Remembering Bad Study Habits

Recently I happened upon a discussion among some fellow students of mine concerning the problem of reading and retaining practical knowledge. The discussion arose in the classroom when the professor was absent. (He had momentarily stepped out in order to give us the time freedom to fill out our student evaluations of him). We all finished our student evaluations rather quickly and the professor had not yet returned. Immediately, some of the students began to discuss the question of whether or not they had satisfactorily passed the reading quiz given at the beginning of the class. One student very openly and frankly confessed that he was only confident about one of the five answers that he had given. The problem, he explained, was that he would read material for the class, understand the practical principles with relative ease, but would not be able to regurgitate those principles for the quiz. Without commenting further concerning the progress of this conversation, let me pose this question: what makes the reading of practical books easy-to-understand, but difficult to retain?

I would suggest that many practical books (i.e. any book that contains information that suggests some type of procedure for implementation) are relatively easy to understand because most practical books appeal to principles we already know and use. In other words, practical principles are not the thing that we are learning; rather what we are learning is the specific application of those principles. In other words, when you are reading a cookbook, you are not learning how to cook in general rather you are learning how to cook something. Part of the difficulty is simply remembering the specifics.

There is another edit difficulty, which has to do with the systemization of practical knowledge. Most practical books layout and logical and explicit sequence of instructions whereas most of the time people tend to operate at an intuitive unstated level. Think about it this way: when you are driving down the road, are you mentally rifling through the various rules of the road that you have to learn as a 15-year-old? No. You may do so on occasion when discussing some type of ambiguity trafficking such as a four way stop or blinking traffic light. However, most of the time you operate more or less automatically without conscious thought. When you learn something new, you have to do so in an explicit conscious level. In other words, acquiring a new skill does not feel the same as doing that skill.
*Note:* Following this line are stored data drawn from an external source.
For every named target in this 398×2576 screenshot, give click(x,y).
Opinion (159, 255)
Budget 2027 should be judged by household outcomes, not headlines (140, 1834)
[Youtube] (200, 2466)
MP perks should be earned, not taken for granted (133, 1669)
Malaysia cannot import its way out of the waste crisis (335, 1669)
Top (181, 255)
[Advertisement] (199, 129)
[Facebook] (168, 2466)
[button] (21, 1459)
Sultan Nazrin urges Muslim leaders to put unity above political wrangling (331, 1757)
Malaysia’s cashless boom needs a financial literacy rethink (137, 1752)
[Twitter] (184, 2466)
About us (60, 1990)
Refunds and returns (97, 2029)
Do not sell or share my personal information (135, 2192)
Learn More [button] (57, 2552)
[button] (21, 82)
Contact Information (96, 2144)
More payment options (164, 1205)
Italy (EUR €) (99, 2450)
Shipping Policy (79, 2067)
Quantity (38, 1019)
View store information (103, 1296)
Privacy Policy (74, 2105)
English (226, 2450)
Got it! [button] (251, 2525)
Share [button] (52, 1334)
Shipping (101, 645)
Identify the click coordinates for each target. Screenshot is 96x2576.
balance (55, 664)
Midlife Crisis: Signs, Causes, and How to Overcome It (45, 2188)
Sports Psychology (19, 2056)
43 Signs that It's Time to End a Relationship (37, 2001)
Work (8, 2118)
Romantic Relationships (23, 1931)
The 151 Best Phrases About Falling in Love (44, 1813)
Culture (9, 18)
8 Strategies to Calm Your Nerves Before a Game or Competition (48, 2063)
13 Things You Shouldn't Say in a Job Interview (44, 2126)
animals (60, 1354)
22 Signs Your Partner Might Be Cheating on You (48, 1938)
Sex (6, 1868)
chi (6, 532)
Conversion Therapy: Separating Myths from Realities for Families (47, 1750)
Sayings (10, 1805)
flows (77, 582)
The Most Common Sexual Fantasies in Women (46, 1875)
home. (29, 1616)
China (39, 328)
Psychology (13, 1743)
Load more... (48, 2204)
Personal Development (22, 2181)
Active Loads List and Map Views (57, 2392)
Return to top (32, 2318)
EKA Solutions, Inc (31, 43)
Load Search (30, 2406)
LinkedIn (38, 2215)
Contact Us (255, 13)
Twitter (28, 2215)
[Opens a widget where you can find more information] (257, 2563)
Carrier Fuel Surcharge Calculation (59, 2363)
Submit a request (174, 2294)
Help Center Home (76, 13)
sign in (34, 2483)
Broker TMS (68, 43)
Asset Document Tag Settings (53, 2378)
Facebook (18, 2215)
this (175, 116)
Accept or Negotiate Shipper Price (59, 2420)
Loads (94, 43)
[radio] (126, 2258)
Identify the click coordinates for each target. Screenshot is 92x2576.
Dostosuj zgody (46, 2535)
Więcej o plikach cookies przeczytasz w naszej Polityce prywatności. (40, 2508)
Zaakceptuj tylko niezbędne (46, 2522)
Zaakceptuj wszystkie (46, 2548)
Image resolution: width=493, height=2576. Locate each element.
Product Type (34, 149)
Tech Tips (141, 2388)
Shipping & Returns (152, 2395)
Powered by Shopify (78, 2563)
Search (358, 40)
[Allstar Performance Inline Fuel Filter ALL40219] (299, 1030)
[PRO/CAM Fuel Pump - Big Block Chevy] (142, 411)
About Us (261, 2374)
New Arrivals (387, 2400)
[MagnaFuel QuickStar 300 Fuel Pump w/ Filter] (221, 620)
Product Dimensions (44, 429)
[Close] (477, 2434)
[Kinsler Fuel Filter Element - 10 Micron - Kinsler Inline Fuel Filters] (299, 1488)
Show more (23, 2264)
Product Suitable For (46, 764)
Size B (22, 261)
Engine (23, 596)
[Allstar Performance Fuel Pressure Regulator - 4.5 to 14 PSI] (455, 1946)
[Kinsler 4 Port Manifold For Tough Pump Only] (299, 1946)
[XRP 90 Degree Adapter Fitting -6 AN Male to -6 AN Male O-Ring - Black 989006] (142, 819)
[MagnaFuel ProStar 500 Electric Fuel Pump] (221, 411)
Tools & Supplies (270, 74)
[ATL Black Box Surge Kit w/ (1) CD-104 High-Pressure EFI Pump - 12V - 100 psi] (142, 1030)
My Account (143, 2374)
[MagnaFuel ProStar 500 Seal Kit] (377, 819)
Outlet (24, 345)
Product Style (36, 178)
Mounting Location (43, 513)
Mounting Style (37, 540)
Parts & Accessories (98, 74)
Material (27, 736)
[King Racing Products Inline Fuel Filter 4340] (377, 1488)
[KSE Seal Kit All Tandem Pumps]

In order to learn that skill, you must first learn the stated explicit logical sequence before it can become automatic knowledge.

As it turned out with my classmates, I found out that what they were failing to do was simply taking notes from the book, condensing those notes, and attempting to memorize those notes. You see, for them when they read the textbooks, they clearly understood the practical advice that was being given and the assumed that immediate understanding was the full extent of the task. However, this is only part of the task. Immediate understanding must be accompanied with intent on memorization. If one fails to attempt to retain the systematic framework of practical knowledge, then one is either simply lazy, or one assumes they are not learning anything new, or that they are right disagree. Immediate understanding could simply just indicate that they just understood the part but not the whole, which seems very likely in this case.

I say these things not to condemn my fellow classmates, but out of embarrassment from my own academic past. I can remember some of my teachers saying things like: "I'm not concerned that you memorize all the details, rather I want you to understand." I'm almost positive that the intent of my teachers was not to belittle the idea memorization but it was simply to stress the idea of understanding as the goal of reading. However, I interpreted the statements to mean – don't worry about memorizing anything just retain the big picture. What I have been learning since being in graduate school is that there must be a healthy combination of big picture understanding and memorization of detail. If one does not commit the details memory, then one risks actually having an inaccurate big picture. So, as an aspiring professor myself, I plan on telling my students, “I'm not concerned that you memorize details or understand the big picture, rather I am concerned that you memorize the details that support and informed the big picture!”